▸ **WHAT IS BEING ASKED**: From the entries below, copy every line where the string "progress" appears.

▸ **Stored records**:

---+---

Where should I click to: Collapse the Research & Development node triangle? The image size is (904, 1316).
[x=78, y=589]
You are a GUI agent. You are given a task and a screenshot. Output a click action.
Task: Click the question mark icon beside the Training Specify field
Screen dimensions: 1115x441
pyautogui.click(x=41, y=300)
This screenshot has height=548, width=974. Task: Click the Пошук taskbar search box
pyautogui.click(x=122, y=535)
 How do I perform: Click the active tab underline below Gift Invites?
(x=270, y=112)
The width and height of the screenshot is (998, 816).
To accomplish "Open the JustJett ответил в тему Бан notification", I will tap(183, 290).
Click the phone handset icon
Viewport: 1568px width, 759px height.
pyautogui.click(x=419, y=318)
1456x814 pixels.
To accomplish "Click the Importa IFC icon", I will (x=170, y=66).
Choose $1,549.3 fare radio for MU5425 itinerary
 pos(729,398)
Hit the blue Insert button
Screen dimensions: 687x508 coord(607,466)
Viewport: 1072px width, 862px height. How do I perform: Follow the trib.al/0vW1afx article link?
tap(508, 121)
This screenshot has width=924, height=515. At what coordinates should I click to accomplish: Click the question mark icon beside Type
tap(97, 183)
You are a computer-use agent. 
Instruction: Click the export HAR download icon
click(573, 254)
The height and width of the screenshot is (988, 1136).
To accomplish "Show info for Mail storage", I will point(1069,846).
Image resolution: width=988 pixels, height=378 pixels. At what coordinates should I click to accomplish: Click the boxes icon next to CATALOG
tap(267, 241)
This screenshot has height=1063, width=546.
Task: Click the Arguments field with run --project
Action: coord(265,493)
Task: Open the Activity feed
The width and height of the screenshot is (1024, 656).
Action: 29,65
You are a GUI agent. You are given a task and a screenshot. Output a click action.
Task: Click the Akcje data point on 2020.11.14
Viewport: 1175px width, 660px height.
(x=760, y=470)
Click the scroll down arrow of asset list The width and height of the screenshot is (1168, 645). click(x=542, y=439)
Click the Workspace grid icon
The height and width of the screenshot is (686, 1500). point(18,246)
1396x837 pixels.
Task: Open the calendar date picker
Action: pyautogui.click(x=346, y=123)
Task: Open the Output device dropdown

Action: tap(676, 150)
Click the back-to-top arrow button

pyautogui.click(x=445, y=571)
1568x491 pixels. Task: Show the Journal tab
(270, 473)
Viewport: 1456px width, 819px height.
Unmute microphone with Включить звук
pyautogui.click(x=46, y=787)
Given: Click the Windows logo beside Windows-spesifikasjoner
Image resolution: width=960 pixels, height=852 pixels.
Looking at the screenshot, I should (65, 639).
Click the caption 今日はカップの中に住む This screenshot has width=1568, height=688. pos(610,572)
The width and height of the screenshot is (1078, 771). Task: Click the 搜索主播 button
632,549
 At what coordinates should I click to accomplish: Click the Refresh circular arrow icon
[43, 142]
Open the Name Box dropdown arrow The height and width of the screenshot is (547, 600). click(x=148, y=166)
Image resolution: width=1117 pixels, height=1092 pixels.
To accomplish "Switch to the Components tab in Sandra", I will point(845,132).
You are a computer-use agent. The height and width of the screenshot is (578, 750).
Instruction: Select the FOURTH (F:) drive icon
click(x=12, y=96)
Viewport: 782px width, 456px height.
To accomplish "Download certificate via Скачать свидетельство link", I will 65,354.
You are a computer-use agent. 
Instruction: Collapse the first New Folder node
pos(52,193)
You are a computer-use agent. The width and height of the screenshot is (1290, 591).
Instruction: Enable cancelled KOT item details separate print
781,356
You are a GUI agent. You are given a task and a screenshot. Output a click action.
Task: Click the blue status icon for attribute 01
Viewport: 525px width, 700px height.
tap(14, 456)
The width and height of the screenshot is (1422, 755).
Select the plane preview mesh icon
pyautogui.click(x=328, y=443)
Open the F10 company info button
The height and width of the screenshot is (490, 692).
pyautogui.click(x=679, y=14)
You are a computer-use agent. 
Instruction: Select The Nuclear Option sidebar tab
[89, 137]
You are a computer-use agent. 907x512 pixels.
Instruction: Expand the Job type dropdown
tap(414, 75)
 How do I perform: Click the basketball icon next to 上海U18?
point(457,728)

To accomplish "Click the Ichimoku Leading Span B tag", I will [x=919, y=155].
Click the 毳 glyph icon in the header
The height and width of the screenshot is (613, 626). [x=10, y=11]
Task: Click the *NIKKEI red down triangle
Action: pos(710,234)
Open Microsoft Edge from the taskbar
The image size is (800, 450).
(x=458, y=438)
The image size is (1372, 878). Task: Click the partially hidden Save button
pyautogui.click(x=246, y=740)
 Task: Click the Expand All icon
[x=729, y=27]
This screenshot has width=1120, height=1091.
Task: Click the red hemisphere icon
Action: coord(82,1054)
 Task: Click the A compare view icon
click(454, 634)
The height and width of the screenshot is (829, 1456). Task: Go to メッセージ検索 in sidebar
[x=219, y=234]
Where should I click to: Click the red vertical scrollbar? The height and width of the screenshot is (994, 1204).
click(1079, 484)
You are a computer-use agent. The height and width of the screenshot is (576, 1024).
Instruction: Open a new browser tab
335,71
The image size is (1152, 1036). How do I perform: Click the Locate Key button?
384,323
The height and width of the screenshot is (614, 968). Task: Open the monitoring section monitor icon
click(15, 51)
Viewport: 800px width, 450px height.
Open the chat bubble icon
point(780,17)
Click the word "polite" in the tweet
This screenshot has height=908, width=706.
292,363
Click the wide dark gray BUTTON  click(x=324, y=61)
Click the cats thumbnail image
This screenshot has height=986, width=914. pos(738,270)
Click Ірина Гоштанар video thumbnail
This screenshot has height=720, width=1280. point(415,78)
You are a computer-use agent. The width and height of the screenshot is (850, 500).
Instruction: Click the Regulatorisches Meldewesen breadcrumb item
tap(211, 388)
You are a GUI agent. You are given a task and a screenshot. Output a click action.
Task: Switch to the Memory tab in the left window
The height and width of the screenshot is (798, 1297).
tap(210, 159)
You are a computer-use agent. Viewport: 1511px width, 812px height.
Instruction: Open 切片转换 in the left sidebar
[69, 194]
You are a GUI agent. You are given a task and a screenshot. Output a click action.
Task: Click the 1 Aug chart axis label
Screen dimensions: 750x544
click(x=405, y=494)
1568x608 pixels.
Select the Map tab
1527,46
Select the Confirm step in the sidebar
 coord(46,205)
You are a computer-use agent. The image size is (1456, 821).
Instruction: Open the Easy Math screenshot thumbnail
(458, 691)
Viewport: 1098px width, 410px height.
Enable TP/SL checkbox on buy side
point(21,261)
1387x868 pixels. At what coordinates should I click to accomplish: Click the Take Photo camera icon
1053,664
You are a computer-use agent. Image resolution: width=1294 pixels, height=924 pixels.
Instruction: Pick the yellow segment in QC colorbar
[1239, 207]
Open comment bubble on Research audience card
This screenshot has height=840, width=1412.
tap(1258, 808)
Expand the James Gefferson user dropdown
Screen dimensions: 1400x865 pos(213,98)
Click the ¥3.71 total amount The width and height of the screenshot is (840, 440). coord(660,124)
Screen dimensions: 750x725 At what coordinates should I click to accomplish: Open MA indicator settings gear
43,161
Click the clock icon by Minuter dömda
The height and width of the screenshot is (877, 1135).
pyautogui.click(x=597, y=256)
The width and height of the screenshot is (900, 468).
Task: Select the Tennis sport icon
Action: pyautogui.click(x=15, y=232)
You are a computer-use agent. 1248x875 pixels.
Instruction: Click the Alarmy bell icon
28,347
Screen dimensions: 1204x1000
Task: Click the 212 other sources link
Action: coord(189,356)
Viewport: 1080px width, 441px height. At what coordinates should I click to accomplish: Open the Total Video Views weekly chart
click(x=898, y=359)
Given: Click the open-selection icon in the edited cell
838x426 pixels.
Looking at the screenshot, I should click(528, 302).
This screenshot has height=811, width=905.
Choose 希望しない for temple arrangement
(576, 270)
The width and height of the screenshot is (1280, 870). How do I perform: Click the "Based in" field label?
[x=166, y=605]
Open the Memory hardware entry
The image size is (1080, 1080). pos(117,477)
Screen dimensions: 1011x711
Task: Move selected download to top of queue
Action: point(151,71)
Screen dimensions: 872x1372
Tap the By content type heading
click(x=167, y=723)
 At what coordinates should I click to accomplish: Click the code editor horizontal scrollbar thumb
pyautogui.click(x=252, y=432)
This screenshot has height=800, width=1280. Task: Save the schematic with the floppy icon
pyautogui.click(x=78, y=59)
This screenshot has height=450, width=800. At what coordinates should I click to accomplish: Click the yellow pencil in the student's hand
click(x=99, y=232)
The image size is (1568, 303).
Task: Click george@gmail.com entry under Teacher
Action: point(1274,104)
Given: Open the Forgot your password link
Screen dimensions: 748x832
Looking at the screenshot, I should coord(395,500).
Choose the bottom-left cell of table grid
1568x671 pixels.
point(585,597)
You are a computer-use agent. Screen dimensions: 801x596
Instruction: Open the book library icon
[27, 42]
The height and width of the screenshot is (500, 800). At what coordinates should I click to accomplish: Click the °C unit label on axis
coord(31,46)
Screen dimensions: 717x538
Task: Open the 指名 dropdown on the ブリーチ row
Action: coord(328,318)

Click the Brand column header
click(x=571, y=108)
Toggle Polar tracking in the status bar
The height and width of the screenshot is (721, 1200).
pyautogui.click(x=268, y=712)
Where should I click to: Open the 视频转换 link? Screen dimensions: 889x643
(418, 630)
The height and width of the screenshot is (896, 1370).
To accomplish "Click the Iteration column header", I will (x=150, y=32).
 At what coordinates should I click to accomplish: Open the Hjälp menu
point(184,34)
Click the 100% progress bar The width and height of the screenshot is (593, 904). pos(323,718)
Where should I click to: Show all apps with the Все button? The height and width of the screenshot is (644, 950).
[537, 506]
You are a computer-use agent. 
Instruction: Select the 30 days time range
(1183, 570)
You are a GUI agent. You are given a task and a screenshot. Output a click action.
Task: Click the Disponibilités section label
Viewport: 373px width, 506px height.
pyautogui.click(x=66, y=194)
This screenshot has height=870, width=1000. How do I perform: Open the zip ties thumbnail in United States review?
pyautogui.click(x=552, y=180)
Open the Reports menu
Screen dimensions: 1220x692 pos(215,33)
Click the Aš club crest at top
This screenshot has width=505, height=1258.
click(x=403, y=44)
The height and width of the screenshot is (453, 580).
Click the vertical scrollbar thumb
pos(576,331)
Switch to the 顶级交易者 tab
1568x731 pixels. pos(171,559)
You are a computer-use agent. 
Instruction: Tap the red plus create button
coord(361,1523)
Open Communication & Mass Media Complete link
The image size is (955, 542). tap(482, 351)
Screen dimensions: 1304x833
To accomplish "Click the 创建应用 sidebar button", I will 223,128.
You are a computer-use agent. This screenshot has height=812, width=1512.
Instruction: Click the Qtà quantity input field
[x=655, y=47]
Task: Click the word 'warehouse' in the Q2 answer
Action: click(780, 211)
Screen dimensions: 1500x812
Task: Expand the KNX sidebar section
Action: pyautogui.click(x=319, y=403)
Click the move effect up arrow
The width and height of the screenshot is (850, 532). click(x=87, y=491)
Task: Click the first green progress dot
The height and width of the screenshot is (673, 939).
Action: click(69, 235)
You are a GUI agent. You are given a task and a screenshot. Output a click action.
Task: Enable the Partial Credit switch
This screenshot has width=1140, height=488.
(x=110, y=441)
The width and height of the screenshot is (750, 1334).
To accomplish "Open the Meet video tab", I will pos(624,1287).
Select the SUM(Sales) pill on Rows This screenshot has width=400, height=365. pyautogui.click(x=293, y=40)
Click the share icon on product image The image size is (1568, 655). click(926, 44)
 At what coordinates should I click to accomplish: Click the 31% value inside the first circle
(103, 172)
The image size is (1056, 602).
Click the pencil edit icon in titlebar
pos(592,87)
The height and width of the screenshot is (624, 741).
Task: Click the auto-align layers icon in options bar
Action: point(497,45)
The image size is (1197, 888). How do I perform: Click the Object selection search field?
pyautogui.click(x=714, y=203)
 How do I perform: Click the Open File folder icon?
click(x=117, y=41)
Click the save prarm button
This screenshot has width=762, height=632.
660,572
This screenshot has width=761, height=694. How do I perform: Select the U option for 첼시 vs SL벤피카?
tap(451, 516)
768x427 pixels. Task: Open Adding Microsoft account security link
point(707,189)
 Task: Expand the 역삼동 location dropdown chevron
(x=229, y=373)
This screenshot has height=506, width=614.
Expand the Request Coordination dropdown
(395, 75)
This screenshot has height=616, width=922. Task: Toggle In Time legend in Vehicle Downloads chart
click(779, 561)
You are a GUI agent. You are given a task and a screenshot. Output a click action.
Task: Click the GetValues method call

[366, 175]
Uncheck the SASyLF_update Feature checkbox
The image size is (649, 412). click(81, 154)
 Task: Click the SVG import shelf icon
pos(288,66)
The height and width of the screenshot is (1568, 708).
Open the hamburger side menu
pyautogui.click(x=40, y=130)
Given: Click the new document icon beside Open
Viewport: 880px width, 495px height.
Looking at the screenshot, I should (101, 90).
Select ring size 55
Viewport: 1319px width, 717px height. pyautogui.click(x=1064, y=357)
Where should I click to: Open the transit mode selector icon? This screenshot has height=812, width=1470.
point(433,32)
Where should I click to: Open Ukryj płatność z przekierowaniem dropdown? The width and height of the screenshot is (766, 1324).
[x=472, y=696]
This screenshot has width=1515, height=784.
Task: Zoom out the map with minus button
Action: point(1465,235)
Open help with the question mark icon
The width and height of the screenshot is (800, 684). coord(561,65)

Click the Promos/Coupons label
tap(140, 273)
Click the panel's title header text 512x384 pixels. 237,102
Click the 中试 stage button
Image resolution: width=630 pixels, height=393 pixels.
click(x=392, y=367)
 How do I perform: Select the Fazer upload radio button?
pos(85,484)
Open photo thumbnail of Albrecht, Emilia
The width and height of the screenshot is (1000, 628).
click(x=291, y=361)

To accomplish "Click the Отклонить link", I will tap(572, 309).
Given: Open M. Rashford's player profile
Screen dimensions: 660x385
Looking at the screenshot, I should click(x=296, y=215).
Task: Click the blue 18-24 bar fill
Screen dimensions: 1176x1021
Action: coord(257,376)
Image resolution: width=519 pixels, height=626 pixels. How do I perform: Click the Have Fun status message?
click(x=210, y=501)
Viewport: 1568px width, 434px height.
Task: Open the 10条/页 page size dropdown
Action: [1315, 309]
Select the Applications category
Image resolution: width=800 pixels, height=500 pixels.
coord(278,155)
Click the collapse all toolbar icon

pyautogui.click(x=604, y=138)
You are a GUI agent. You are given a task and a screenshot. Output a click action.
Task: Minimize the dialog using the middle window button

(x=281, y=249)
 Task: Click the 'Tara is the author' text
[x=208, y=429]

---+---

▸ **RESPONSE**:
Click the 100% progress bar The width and height of the screenshot is (593, 904). pos(323,718)
Task: Click the first green progress dot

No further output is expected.